А мука страны — совершенно ‘ничего’ для министерства.
Согласитесь, что это в высшей степени странно, нельзя не заметить, что если родители посылают дочерей в гимназию, то ‘как для примера’ и потому еще, что ‘все делают’. Ну, ‘общее течение’ таково. Но кровной связанности семьи с женскою гимназией вовсе не существует. Индивидуально ни одной семье женская гимназия совершенно не нужна, не нужна, так сказать, ‘до зубовного скрежета’ (это — и показывает все). ‘Будущему инженеру’ математика до такой степени нужна, что он стену вышибет лбом, чтобы ее получить, но ‘будущей матери семейства’ объясните, пожалуйста, что дает женская гимназия.
Ну, вот, ответ:
— Да, на утренней молитве (перед уроками) начальница бывает, но ни один учитель не бывает, и инспектор тоже не бывает.

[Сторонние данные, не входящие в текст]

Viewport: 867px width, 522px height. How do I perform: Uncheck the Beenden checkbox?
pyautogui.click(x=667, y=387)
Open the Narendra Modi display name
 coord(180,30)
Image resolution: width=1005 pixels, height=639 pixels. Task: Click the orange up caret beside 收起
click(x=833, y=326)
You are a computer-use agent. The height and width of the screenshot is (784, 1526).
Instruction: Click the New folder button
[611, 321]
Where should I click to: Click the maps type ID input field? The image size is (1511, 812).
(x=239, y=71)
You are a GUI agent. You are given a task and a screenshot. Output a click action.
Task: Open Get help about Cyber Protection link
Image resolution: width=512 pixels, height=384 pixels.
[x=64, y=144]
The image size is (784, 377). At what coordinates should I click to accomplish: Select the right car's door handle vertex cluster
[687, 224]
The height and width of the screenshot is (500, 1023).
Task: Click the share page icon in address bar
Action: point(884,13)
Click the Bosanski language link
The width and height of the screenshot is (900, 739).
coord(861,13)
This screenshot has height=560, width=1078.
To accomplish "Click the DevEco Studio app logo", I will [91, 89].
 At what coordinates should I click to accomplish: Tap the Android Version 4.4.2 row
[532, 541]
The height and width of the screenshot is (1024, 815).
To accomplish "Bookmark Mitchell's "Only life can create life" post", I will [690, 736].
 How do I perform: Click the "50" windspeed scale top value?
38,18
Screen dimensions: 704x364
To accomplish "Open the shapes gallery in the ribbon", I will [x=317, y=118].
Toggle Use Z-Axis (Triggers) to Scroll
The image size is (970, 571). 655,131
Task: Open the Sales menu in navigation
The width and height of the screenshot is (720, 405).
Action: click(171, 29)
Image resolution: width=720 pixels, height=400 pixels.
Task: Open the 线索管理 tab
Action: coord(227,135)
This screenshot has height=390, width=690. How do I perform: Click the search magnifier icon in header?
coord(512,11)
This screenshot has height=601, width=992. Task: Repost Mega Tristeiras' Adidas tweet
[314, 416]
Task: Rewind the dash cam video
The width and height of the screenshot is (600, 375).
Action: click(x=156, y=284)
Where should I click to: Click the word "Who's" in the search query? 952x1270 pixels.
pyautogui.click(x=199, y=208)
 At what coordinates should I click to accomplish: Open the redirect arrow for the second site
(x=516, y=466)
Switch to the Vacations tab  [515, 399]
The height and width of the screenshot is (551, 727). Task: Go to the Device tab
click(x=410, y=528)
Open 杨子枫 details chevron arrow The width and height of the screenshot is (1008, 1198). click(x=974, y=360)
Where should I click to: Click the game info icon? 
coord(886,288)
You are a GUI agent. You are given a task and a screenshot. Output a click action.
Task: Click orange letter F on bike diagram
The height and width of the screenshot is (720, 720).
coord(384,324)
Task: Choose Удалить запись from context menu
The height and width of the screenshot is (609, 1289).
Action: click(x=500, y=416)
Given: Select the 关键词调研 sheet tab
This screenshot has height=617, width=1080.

Позвольте: как же ‘будущая хозяйка’ потребует от прислуг, чтобы они ‘становились на работу вовремя’, напомнит мужу, чтобы он не запаздывал к службе, и как скажет детям, чтобы они ‘к чаю являлись своевременно’, когда у нее нет идеи и привычки вообще ‘вовремя’, ‘в срок’, и даже идеи и привычки ‘порядка’?!
А это — ‘Аз’ воспитания. Конечно, воспитание важно и для мальчиков, но для девочек, именно ввиду будущего ‘тягла’, — с воспитания все начинается, без воспитания — вообще ничего нет.
А как оно поставлено в женских гимназиях?
— Никак.
Что о нем думает министерство?
— Ничего не думает.
Да, конечно, есть ‘надзирательницы’ и ‘классные дамы’: с обязанностью следить, чтобы не происходили ‘невозможные шалости’, потасовки, драки и т. п. Это — отрицательная сторона деятельности. А где же положительная?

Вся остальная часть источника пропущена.